American confectionery manufacturer

James O. Welch Company was an American confectionery manufacturer. James O. Welch (1906–1985) founded the company bearing his name in Cambridge, Massachusetts, in 1927. The company introduced many enduring brands, including Junior Mints, Sugar Daddys, and Sugar Babies. Other candies they produced were Welch's Fudge, Welch's Frappé, Pom Poms, and Sugar Mamas.

James O. Welch Company was purchased by the National Biscuit Company (now Nabisco) in 1963. Welch served as a director of Nabisco from 1963 until 1978, and his son, James O. Welch Jr. (1931-2019) became president of Nabisco when it became part of Nabisco Brands and CEO and chairman of Nabisco Brands when it became part of RJR Nabisco. The Welch brands were sold to Warner-Lambert in 1988; Tootsie Roll Industries acquired them in 1993.

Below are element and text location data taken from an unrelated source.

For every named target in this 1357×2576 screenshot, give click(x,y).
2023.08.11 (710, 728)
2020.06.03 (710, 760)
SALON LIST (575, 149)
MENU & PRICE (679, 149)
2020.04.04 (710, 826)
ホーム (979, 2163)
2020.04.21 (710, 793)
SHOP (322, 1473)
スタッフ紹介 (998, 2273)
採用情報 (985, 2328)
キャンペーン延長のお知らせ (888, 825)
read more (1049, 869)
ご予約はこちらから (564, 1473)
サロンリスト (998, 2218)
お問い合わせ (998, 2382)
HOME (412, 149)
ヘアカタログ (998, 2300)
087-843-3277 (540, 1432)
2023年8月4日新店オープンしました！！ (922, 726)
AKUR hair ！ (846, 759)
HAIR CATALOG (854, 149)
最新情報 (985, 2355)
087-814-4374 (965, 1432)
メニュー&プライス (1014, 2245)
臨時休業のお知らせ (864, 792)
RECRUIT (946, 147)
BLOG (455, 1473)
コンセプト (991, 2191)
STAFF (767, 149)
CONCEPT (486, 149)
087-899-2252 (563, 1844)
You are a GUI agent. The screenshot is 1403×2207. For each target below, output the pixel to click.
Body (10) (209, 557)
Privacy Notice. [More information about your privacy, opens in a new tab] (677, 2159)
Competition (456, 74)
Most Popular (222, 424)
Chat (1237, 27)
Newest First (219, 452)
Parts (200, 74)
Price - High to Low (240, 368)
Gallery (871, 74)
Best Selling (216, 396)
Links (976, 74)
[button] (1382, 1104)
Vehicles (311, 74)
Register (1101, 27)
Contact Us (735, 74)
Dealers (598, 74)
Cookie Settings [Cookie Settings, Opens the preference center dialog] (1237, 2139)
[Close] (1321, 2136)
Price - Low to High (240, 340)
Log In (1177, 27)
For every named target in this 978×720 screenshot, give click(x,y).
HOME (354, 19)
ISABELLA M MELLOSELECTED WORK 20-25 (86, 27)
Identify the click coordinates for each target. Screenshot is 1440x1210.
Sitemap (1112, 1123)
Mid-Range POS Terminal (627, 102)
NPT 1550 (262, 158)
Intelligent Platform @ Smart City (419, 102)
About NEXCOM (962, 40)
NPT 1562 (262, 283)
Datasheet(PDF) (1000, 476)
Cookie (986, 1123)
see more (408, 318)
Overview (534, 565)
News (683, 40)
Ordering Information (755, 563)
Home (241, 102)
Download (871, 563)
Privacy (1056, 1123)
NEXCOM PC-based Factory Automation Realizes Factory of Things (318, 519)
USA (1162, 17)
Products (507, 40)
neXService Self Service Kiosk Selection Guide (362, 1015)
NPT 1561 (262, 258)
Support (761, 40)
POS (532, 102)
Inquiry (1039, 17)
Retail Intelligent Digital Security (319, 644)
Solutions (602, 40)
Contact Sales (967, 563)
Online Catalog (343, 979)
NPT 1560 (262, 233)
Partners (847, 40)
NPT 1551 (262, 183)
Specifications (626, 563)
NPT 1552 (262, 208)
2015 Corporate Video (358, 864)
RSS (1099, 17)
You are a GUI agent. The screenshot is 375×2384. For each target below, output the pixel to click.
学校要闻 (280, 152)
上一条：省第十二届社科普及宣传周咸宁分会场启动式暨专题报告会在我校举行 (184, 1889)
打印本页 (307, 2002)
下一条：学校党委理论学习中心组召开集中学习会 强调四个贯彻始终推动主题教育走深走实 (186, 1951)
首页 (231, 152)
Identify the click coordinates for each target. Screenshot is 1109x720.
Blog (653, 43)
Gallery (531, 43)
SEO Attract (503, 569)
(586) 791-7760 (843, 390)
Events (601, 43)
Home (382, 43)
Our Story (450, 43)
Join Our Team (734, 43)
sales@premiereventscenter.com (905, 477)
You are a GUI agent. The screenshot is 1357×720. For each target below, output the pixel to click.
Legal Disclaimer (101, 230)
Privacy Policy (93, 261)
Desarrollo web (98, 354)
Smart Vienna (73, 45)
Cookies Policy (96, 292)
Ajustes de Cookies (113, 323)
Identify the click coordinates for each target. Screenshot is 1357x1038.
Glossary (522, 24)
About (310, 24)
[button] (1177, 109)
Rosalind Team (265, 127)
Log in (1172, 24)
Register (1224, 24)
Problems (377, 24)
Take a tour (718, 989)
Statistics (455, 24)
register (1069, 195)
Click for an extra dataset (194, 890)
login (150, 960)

Following the collapse of his own confectionery company, the Oxford Candy Company, during the Great Depression in the United States, James O. Welch's brother, Robert W. Welch, Jr., joined the James O. Welch Company. He stayed with the company until 1956. He used his wealth from the family candy companies to found the right-wing political advocacy group the John Birch Society in 1958.